Your job is to set down the stretch of entries that opens with the line containing "Correx Sign (468, 1021)" and closes with the line containing "Signage (448, 32)". Keep both end lines, copy each exactly, and add nothing.

** The data follows **

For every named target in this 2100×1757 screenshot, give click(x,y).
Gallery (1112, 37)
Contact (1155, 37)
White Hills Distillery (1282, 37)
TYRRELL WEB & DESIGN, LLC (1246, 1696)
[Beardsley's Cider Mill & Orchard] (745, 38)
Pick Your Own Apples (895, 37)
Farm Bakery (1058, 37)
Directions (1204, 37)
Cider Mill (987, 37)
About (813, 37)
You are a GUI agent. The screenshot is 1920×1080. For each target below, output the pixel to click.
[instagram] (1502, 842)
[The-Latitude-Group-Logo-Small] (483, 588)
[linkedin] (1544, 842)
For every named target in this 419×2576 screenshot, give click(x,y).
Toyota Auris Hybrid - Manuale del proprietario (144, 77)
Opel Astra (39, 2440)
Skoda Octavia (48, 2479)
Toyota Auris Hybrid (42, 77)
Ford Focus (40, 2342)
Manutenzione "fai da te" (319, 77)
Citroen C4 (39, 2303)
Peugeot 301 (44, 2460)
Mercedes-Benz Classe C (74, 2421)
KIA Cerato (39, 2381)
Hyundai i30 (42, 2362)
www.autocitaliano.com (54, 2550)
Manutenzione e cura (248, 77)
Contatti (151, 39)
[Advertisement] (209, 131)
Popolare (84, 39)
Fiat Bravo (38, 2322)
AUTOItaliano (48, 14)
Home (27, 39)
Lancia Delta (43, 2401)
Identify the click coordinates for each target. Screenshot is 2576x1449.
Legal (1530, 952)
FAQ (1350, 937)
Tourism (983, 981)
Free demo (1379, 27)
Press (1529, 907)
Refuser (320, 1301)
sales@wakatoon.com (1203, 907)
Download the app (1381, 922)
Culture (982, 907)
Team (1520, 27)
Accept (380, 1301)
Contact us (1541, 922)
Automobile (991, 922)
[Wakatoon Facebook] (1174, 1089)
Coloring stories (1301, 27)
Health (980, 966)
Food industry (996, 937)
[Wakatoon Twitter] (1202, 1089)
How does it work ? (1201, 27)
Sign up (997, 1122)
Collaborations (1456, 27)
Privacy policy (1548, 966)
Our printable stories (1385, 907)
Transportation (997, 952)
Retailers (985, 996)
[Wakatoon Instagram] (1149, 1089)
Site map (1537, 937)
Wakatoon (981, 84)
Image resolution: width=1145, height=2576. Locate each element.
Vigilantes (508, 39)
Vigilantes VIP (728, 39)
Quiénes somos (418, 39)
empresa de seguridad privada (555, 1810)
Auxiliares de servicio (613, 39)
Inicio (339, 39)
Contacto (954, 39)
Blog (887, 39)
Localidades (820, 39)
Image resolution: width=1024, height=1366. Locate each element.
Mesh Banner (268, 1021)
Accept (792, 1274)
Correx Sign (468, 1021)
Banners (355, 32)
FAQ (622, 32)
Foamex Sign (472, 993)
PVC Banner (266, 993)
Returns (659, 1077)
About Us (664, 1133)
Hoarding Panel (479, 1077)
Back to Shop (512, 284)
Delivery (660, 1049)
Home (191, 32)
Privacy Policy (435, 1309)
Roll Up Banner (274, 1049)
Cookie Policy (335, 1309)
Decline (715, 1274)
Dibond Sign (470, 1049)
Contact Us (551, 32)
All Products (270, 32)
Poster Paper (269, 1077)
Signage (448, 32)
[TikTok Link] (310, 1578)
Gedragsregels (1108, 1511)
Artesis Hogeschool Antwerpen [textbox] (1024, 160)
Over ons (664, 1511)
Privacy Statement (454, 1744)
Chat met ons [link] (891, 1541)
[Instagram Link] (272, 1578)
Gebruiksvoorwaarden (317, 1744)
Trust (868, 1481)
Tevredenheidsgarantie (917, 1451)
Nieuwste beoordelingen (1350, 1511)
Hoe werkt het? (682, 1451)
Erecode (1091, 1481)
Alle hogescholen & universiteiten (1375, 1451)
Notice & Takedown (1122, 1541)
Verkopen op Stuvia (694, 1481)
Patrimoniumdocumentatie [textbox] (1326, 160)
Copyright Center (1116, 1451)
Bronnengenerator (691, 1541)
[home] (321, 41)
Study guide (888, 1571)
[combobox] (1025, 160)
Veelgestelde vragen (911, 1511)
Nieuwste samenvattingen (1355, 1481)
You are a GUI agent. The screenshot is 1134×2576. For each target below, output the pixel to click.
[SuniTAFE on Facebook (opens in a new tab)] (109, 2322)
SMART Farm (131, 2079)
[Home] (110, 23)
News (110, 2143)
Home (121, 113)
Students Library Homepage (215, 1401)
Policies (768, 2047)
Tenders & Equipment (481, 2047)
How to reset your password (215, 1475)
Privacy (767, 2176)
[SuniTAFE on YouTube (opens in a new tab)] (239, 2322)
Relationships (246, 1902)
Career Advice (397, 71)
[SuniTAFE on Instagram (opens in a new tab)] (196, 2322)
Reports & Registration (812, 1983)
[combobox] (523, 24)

** End of The data **

- _Solution to this exercise_:
Correx Sign (468, 1021)
Banners (355, 32)
FAQ (622, 32)
Foamex Sign (472, 993)
PVC Banner (266, 993)
Returns (659, 1077)
About Us (664, 1133)
Hoarding Panel (479, 1077)
Back to Shop (512, 284)
Delivery (660, 1049)
Home (191, 32)
Privacy Policy (435, 1309)
Roll Up Banner (274, 1049)
Cookie Policy (335, 1309)
Decline (715, 1274)
Dibond Sign (470, 1049)
Contact Us (551, 32)
All Products (270, 32)
Poster Paper (269, 1077)
Signage (448, 32)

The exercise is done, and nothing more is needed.